[Recorded data]
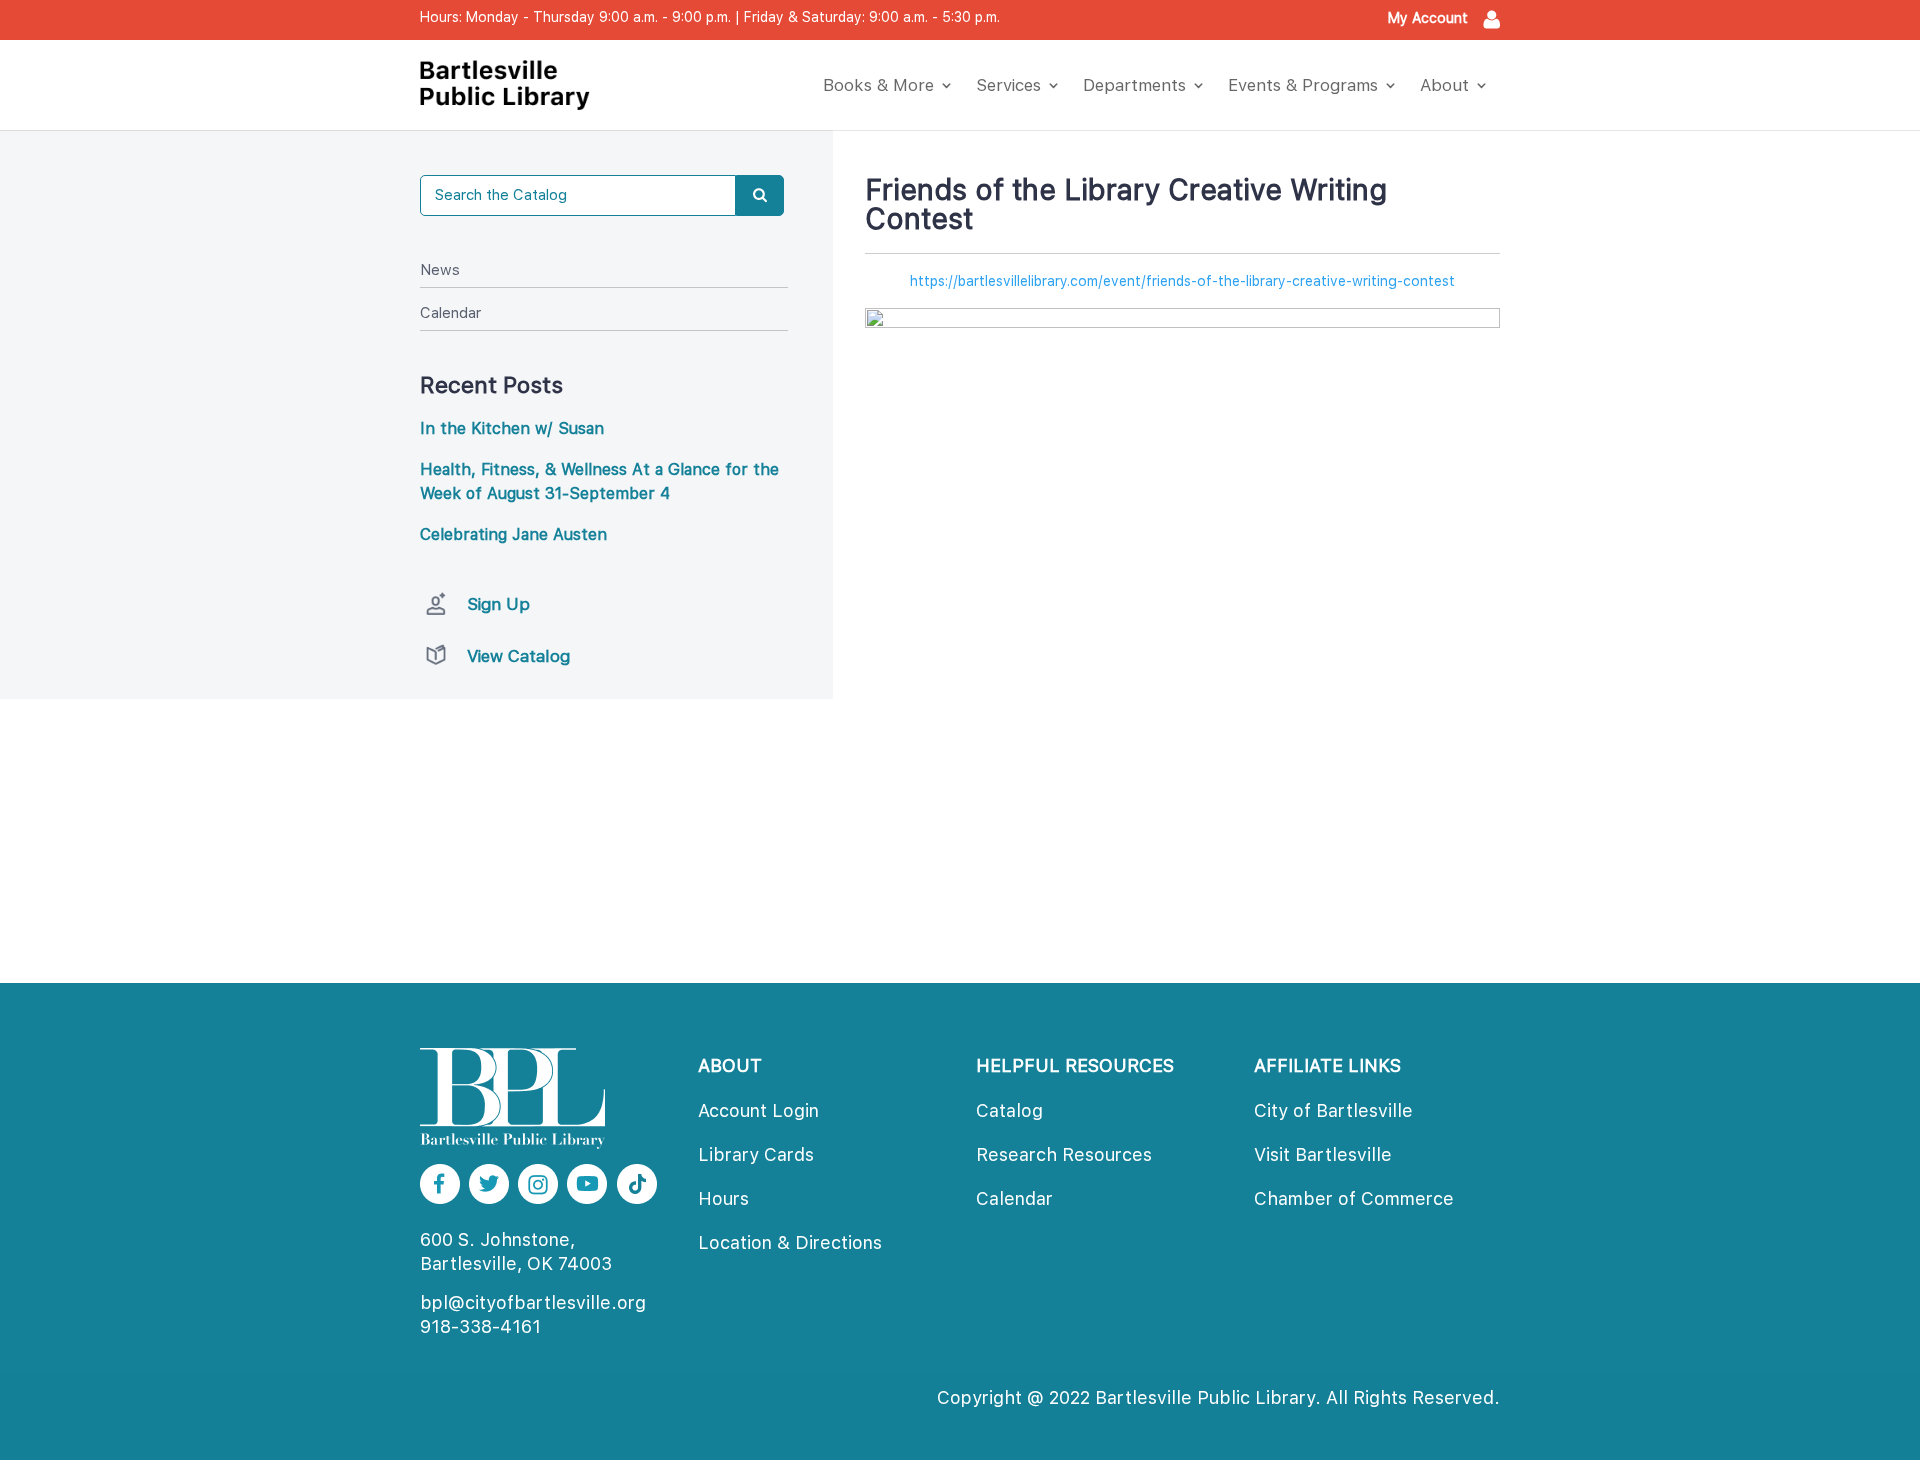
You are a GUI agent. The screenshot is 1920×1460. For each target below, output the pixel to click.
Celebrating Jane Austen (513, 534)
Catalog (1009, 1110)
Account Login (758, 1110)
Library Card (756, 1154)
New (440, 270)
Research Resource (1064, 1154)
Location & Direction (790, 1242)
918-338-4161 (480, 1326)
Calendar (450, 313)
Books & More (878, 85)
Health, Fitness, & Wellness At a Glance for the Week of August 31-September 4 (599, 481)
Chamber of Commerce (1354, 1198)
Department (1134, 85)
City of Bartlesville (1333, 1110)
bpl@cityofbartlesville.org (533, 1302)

Problem details =>
Each record above has to be written out again in full, but its pictures must not be.

Reply =>
You are a GUI agent. The screenshot is 1920×1460. For each target below, output the pixel to click.
Celebrating Jane Austen (513, 534)
Catalog (1009, 1110)
Account Login (758, 1110)
Library Card (756, 1154)
New (440, 270)
Research Resource (1064, 1154)
Location & Direction (790, 1242)
918-338-4161 (480, 1326)
Calendar (450, 313)
Books & More (878, 85)
Health, Fitness, & Wellness At a Glance for the Week of August 31-September 4 (599, 481)
Chamber of Commerce (1354, 1198)
Department (1134, 85)
City of Bartlesville (1333, 1110)
bpl@cityofbartlesville.org (533, 1302)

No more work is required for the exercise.